## Entries on finding words and elements
○ ○ ○

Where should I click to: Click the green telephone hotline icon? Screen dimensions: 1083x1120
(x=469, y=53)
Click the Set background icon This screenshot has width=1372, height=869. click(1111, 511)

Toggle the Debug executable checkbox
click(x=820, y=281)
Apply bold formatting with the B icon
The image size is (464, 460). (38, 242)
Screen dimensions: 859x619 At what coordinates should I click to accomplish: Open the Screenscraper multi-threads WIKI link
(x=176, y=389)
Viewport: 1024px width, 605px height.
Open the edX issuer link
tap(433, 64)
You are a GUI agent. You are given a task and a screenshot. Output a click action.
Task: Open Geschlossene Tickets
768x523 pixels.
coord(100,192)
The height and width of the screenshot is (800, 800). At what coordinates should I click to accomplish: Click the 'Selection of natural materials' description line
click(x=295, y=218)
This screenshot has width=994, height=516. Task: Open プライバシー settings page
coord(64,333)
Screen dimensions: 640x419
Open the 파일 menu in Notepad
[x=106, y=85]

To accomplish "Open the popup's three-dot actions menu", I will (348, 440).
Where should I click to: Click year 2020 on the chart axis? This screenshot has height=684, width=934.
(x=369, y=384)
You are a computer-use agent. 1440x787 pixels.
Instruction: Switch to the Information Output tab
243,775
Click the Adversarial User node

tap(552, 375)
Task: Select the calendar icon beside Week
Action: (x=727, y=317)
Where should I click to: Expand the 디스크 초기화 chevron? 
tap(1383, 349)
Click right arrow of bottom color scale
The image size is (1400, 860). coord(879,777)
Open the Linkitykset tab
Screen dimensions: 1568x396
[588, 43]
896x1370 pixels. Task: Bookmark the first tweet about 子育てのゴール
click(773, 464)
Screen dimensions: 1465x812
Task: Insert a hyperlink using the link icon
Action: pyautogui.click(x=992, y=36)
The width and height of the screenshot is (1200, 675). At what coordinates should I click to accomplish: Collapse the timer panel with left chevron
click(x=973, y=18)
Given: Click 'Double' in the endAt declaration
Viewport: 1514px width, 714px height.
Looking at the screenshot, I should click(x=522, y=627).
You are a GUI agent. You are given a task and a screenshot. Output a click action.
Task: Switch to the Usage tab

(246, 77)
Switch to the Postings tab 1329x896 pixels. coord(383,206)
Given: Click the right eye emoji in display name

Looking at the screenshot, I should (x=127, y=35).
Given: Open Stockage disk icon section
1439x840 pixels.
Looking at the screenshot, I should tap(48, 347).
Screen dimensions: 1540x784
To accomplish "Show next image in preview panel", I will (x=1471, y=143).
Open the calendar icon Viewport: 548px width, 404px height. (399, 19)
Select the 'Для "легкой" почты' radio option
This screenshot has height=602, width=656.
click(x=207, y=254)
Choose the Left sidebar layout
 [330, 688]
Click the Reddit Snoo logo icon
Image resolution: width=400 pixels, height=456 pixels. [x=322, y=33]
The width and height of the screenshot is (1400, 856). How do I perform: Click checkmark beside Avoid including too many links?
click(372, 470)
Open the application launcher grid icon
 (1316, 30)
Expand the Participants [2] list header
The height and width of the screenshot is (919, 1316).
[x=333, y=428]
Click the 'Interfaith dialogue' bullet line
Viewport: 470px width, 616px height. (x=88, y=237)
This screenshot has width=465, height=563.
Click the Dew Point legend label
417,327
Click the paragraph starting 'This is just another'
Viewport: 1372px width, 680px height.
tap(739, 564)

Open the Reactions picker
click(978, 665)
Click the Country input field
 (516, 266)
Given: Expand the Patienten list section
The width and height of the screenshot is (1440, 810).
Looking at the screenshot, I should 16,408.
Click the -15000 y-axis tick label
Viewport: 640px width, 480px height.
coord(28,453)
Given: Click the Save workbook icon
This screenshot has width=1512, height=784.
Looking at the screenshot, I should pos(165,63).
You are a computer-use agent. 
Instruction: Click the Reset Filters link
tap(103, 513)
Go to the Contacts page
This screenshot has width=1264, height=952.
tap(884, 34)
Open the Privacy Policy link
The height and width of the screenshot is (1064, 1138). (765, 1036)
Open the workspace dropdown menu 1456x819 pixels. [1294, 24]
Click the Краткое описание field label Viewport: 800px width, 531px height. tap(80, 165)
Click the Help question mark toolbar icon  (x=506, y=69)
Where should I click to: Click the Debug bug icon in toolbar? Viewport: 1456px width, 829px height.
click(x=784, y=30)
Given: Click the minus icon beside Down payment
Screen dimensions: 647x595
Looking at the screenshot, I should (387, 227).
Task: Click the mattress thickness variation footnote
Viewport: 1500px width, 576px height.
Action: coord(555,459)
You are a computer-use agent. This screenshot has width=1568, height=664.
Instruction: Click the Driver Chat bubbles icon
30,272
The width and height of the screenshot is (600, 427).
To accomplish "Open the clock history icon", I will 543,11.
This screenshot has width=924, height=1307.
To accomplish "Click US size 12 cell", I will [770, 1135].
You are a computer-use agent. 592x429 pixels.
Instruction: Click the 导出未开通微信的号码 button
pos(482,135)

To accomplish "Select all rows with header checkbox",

○ ○ ○

## Problem to solve
Rewrite these records, swapping "Where should I click to" for "Which spot should I click to" everywhere it appears and leaving everything else as it is.

## Result below
Which spot should I click to: Click the green telephone hotline icon? Screen dimensions: 1083x1120
(x=469, y=53)
Click the Set background icon This screenshot has width=1372, height=869. click(1111, 511)

Toggle the Debug executable checkbox
click(x=820, y=281)
Apply bold formatting with the B icon
The image size is (464, 460). (38, 242)
Screen dimensions: 859x619 At what coordinates should I click to accomplish: Open the Screenscraper multi-threads WIKI link
(x=176, y=389)
Viewport: 1024px width, 605px height.
Open the edX issuer link
tap(433, 64)
You are a GUI agent. You are given a task and a screenshot. Output a click action.
Task: Open Geschlossene Tickets
768x523 pixels.
coord(100,192)
The height and width of the screenshot is (800, 800). At what coordinates should I click to accomplish: Click the 'Selection of natural materials' description line
click(x=295, y=218)
This screenshot has width=994, height=516. Task: Open プライバシー settings page
coord(64,333)
Screen dimensions: 640x419
Open the 파일 menu in Notepad
[x=106, y=85]

To accomplish "Open the popup's three-dot actions menu", I will (348, 440).
Which spot should I click to: Click year 2020 on the chart axis? This screenshot has height=684, width=934.
(x=369, y=384)
You are a computer-use agent. 1440x787 pixels.
Instruction: Switch to the Information Output tab
243,775
Click the Adversarial User node

tap(552, 375)
Task: Select the calendar icon beside Week
Action: (x=727, y=317)
Which spot should I click to: Expand the 디스크 초기화 chevron? 
tap(1383, 349)
Click right arrow of bottom color scale
The image size is (1400, 860). coord(879,777)
Open the Linkitykset tab
Screen dimensions: 1568x396
[588, 43]
896x1370 pixels. Task: Bookmark the first tweet about 子育てのゴール
click(773, 464)
Screen dimensions: 1465x812
Task: Insert a hyperlink using the link icon
Action: pyautogui.click(x=992, y=36)
The width and height of the screenshot is (1200, 675). At what coordinates should I click to accomplish: Collapse the timer panel with left chevron
click(x=973, y=18)
Given: Click 'Double' in the endAt declaration
Viewport: 1514px width, 714px height.
Looking at the screenshot, I should click(x=522, y=627).
You are a GUI agent. You are given a task and a screenshot. Output a click action.
Task: Switch to the Usage tab

(246, 77)
Switch to the Postings tab 1329x896 pixels. coord(383,206)
Given: Click the right eye emoji in display name

Looking at the screenshot, I should (x=127, y=35).
Given: Open Stockage disk icon section
1439x840 pixels.
Looking at the screenshot, I should tap(48, 347).
Screen dimensions: 1540x784
To accomplish "Show next image in preview panel", I will (x=1471, y=143).
Open the calendar icon Viewport: 548px width, 404px height. (399, 19)
Select the 'Для "легкой" почты' radio option
This screenshot has height=602, width=656.
click(x=207, y=254)
Choose the Left sidebar layout
 [330, 688]
Click the Reddit Snoo logo icon
Image resolution: width=400 pixels, height=456 pixels. [x=322, y=33]
The width and height of the screenshot is (1400, 856). How do I perform: Click checkmark beside Avoid including too many links?
click(372, 470)
Open the application launcher grid icon
 (1316, 30)
Expand the Participants [2] list header
The height and width of the screenshot is (919, 1316).
[x=333, y=428]
Click the 'Interfaith dialogue' bullet line
Viewport: 470px width, 616px height. (x=88, y=237)
This screenshot has width=465, height=563.
Click the Dew Point legend label
417,327
Click the paragraph starting 'This is just another'
Viewport: 1372px width, 680px height.
tap(739, 564)

Open the Reactions picker
click(978, 665)
Click the Country input field
 (516, 266)
Given: Expand the Patienten list section
The width and height of the screenshot is (1440, 810).
Looking at the screenshot, I should 16,408.
Click the -15000 y-axis tick label
Viewport: 640px width, 480px height.
coord(28,453)
Given: Click the Save workbook icon
This screenshot has width=1512, height=784.
Looking at the screenshot, I should pos(165,63).
You are a computer-use agent. 
Instruction: Click the Reset Filters link
tap(103, 513)
Go to the Contacts page
This screenshot has width=1264, height=952.
tap(884, 34)
Open the Privacy Policy link
The height and width of the screenshot is (1064, 1138). (765, 1036)
Open the workspace dropdown menu 1456x819 pixels. [1294, 24]
Click the Краткое описание field label Viewport: 800px width, 531px height. tap(80, 165)
Click the Help question mark toolbar icon  (x=506, y=69)
Which spot should I click to: Click the Debug bug icon in toolbar? Viewport: 1456px width, 829px height.
click(x=784, y=30)
Given: Click the minus icon beside Down payment
Screen dimensions: 647x595
Looking at the screenshot, I should (387, 227).
Task: Click the mattress thickness variation footnote
Viewport: 1500px width, 576px height.
Action: coord(555,459)
You are a computer-use agent. This screenshot has width=1568, height=664.
Instruction: Click the Driver Chat bubbles icon
30,272
The width and height of the screenshot is (600, 427).
To accomplish "Open the clock history icon", I will 543,11.
This screenshot has width=924, height=1307.
To accomplish "Click US size 12 cell", I will [770, 1135].
You are a computer-use agent. 592x429 pixels.
Instruction: Click the 导出未开通微信的号码 button
pos(482,135)

To accomplish "Select all rows with header checkbox",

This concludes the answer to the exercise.